-- GOAL OF THE EXERCISE --
Whenever "dimensions" appears in a line, please copy that line from the data.
::: RECORDS
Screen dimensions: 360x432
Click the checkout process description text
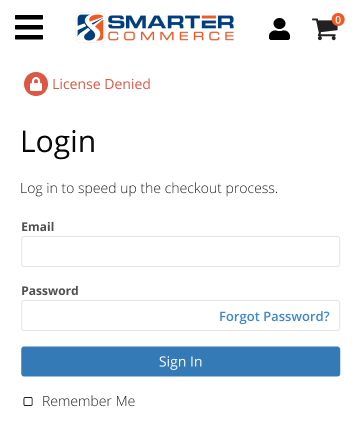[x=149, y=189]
::::::
::: RECORDS
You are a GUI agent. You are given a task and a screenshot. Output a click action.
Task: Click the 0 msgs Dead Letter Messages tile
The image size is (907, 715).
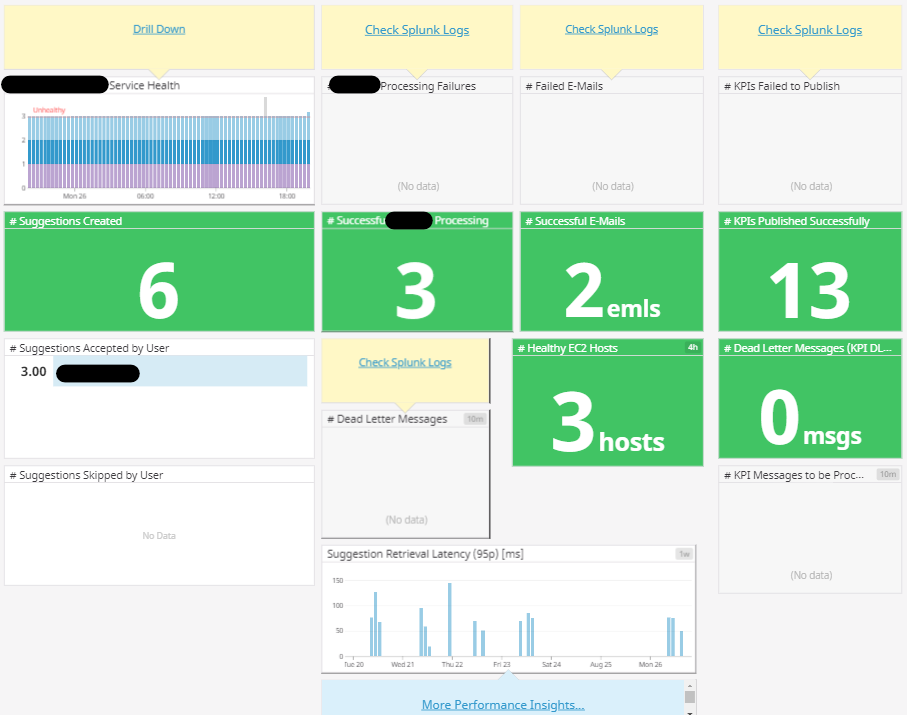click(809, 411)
::::::
::: RECORDS
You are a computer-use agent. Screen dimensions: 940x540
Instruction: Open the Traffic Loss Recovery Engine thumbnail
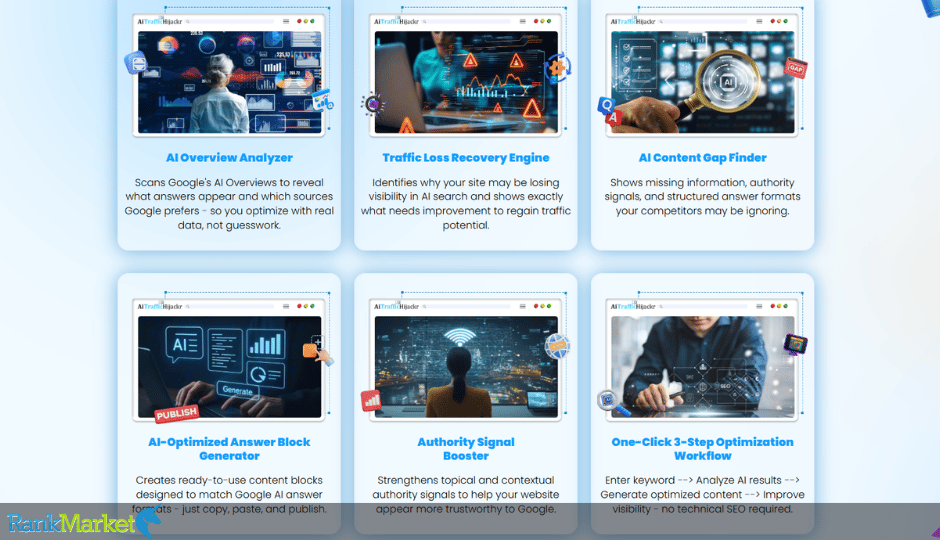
::::::
-- RESPONSE FOR THIS EXERCISE --
Screen dimensions: 360x432
You are a computer-use agent. Screen dimensions: 940x540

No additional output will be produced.